ETF flows have underpinned the entire rebound. A single‑day net inflow of $462 million into Bitcoin ETFs and two consecutive weeks of strong net inflows signaled persistent institutional accumulation even as headline prices remained volatile. That capital, combined with a Coinbase spot premium, bid‑skewed order books, and nearly negative funding rates, pointed to a rally driven by spot buyers and a leverage flush rather than frothy long‑side speculation. At the same time, hash rate has surged roughly 50% in a month following miner shutdowns, indicating that miners are turning rigs back on and strengthening the narrative that miner‑driven capitulation has already played out.
Macro conditions have been a mixed but ultimately supportive backdrop. Geopolitical risk spiked as tanker attacks and effective closure risks in the Strait of Hormuz, alongside China’s suspension of diesel and gas exports, drove energy‑logistics stress and pushed oil toward $80 per barrel. Rising oil, a firmer VIX, and softer equities created a risk‑off environment that helped trigger the latest pullback from the low‑$70,000s, especially once Bitcoin lost the previous month’s value area high and the 30‑day running VWAP. Yet Bitcoin and US equities ultimately shrugged off the Middle East escalation, with BTC outperforming gold as capital in constrained regions treated it as the more accessible risk and hedge vehicle.

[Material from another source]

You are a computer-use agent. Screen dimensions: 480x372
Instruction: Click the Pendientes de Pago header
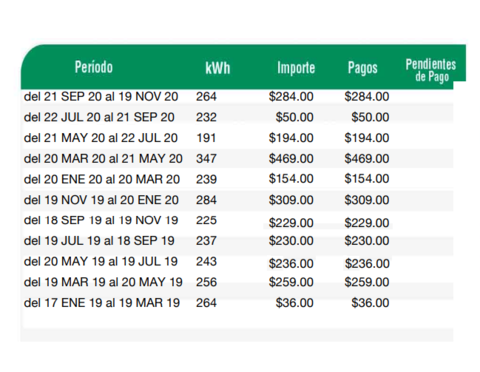431,70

Policy and regulatory signals are adding a structural tailwind. The market is pricing a near‑zero probability of a rate cut at the current FOMC meeting, shifting focus to June under an expected Fed chair more inclined to cut and less reactive to oil spikes. That medium‑term easing bias keeps the longer‑dated Bitcoin story intact even as short‑term macro is choppy. In parallel, Kraken’s approval for a Federal Reserve master account with Fedwire access, alongside a more crypto‑friendly regulatory tone and upcoming clarity initiatives, reinforces the thesis that US infrastructure for Bitcoin is maturing. Additional on‑chain and corporate evidence – including public companies adding BTC to treasuries and Bitcoin‑focused miners doubling down on pure‑play mining – rounds out a picture of steady institutionalization beneath the surface volatility.
The immediate battleground is $69,000–$70,000 versus the high‑$70,000s. A decisive daily close back above the current range high, with follow‑through that clears nearby options‑driven call walls into $75,000, would confirm a range‑extension attempt toward $76,000–$78,000 and into the CME gap region overhead. Failure to reclaim the ceiling and a loss of $69,000 on a closing basis would shift focus back to the core $60,000–$62,000 demand block; a clean break below that macro support and the long‑term trendline from 2019 would validate the more aggressive bear‑market frameworks that target the mid‑$30,000s later in the cycle.
Execution now hinges on respecting the well‑defined range rather than predicting its immediate resolution. Use $69,000–$70,000 as the primary invalidation for swing longs, keep position sizing modest when price trades between that support and the mid‑$70,000s, and look to redeploy or hedge more aggressively only on confirmed breaks of either the $60,000–$62,000 base or the resistance cluster around the CME gap.